Voilà donc où en étaient les choses lorsque nous avons introduit nos lecteurs dans le cabinet du cardinal Mazarin, qui avait été autrefois celui du cardinal de Richelieu ; nous avons vu dans quelle situation d’esprit il écoutait les murmures du peuple qui arrivaient jusqu’à lui et l’écho des coups de fusil qui retentissaient jusque dans sa chambre.

Tout à coup il releva la tête, le sourcil à demi froncé, comme un homme qui a pris son parti, fixa les yeux sur une énorme pendule qui allait sonner six heures, et prenant un sifflet de vermeil placé sur la table à la portée de sa main, il siffla deux coups.

Une porte cachée dans la tapisserie s’ouvrit sans bruit, et un homme vêtu de noir s’avança silencieusement et se tint debout derrière le fauteuil.

— Bernouin, dit le cardinal, sans même se retourner, car ayant sifflé deux coups, il savait que ce devait être son valet de chambre, quels sont les mousquetaires de garde au palais ? — Les mousquetaires noirs, monseigneur. — Quelle compagnie ? — Compagnie Tréville. — Y a-t-il quelque officier de cette compagnie dans l’antichambre ? — Le lieutenant d’Artagnan. — Un bon, je crois ? — Oui, monseigneur. — Donnez-moi un habit de mousquetaire et aidez-moi à m’habiller.

Le valet de chambre sortit aussi silencieusement qu’il était entré, et revint un instant après apportant le costume demandé.

Le cardinal commença alors, silencieux et pensif, à se défaire du costume de cérémonie qu’il avait endossé pour assister à la séance du Parlement et à se revêtir de la casaque militaire, qu’il portait avec une certaine aisance, grâce à ses anciennes campagnes d’Italie ; puis quand il fut complètement habillé : — Allez me chercher M. d’Artagnan, dit-il.

Et le valet de chambre sortit cette fois par la porte du milieu, mais toujours aussi silencieux et aussi muet.
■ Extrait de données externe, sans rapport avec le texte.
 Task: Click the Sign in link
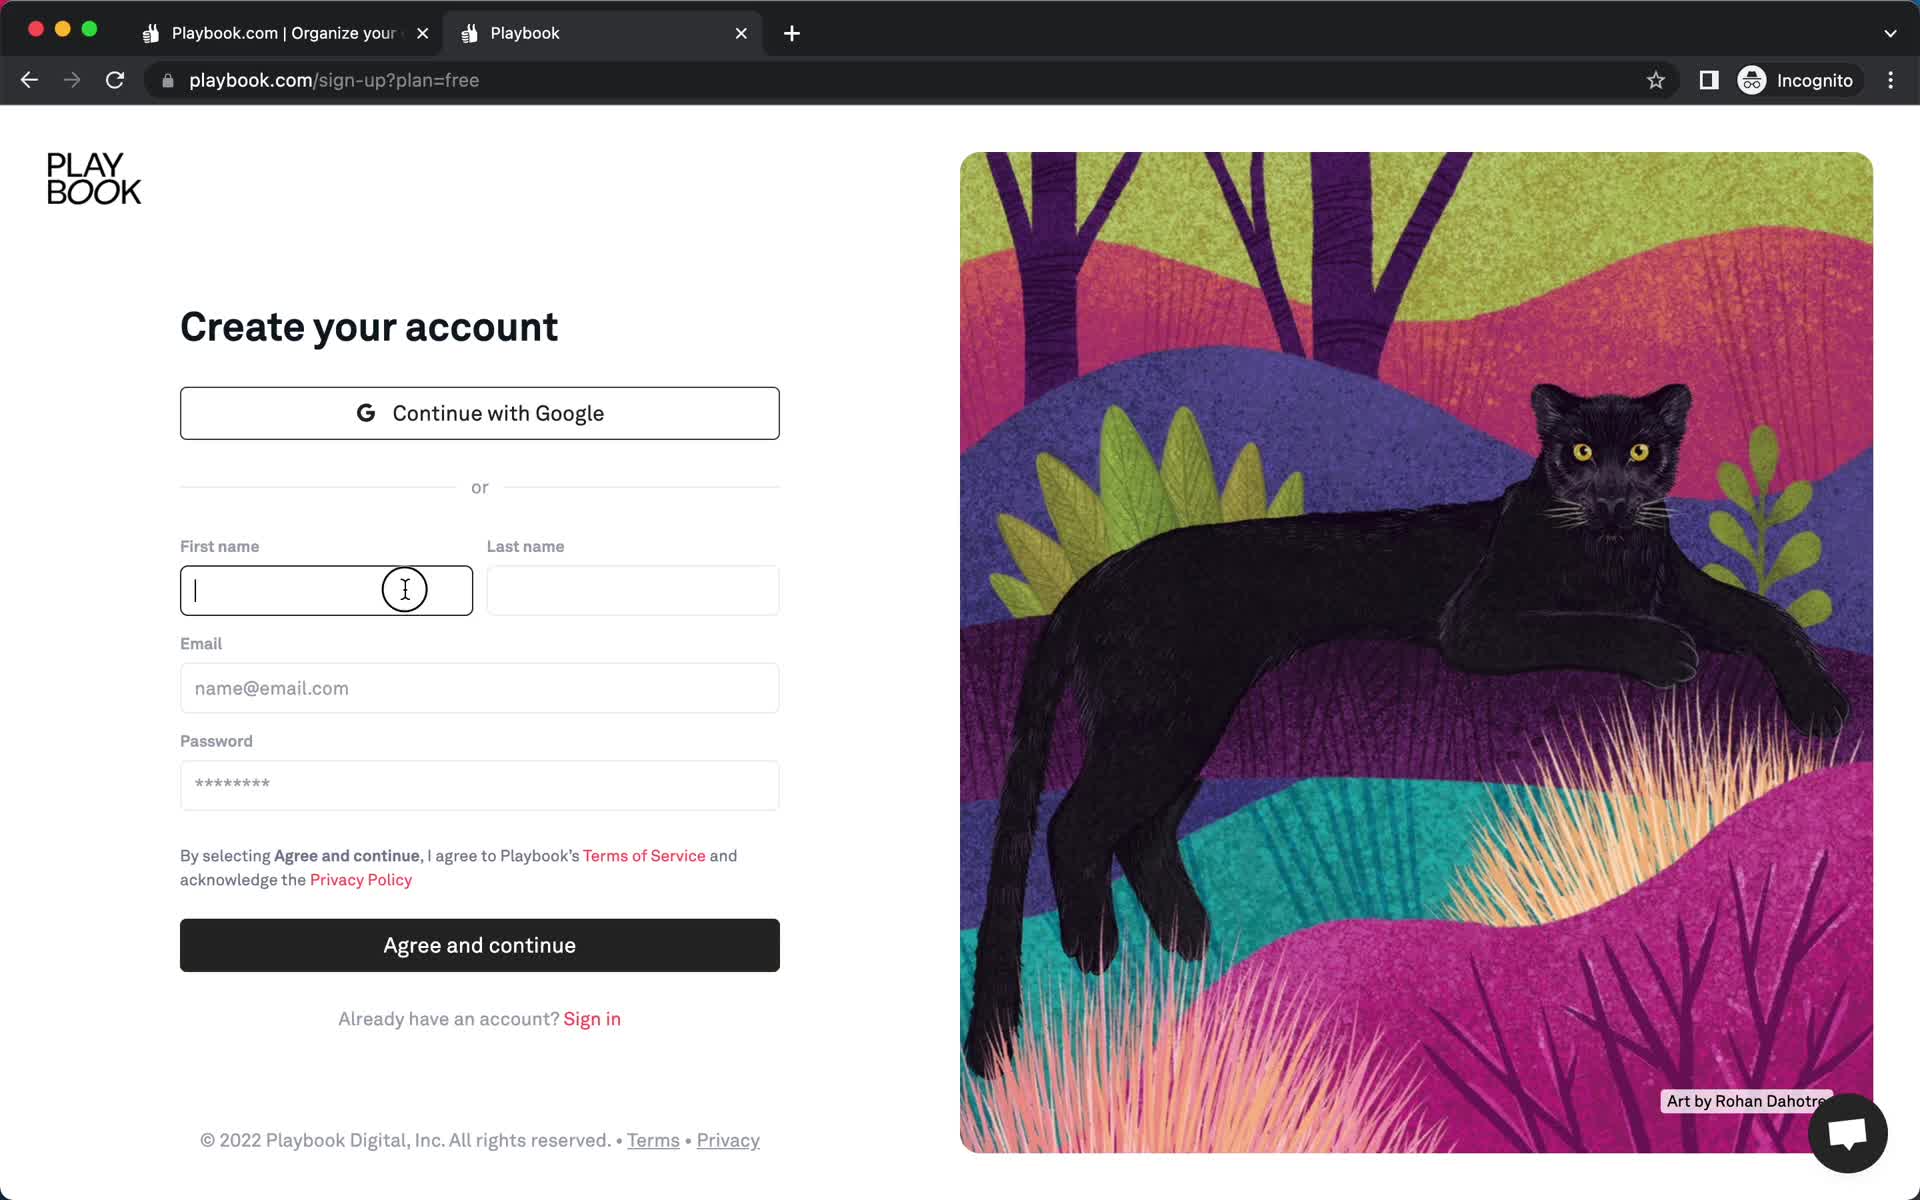coord(592,1019)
On eût dit d’une ombre.

Resté seul, le cardinal se regarda avec une certaine satisfaction dans une glace ; il était encore jeune, car il avait quarante-six ans à peine ; il était d’une taille élégante et un peu au-dessous de la médiocre ; il avait le teint vif et beau, le regard plein de feu, le nez grand, mais cependant assez bien proportionné, le front large et majestueux, les cheveux châtains un peu crépus, la barbe plus noire que les cheveux et toujours bien relevée avec le fer, ce qui lui donnait bonne grâce. Alors il passa son baudrier, regarda avec complaisance ses mains, qu’il avait fort belles et desquelles il prenait le plus grand soin, puis rejetant les gros gants de daim qu’il avait déjà pris et qui étaient d’uniforme, il passa de simples gants de soie.

En ce moment la porte se rouvrit.

— M. d’Artagnan, dit le valet de chambre.

Un officier entra.

C’était un homme de trente-neuf à quarante ans, de petite taille mais bien prise, maigre, l’œil vif et spirituel, la barbe noire et les cheveux grisonnants, comme il arrive toujours lorsqu’on a trouvé la vie trop bonne ou trop mauvaise, et surtout quand on est fort brun.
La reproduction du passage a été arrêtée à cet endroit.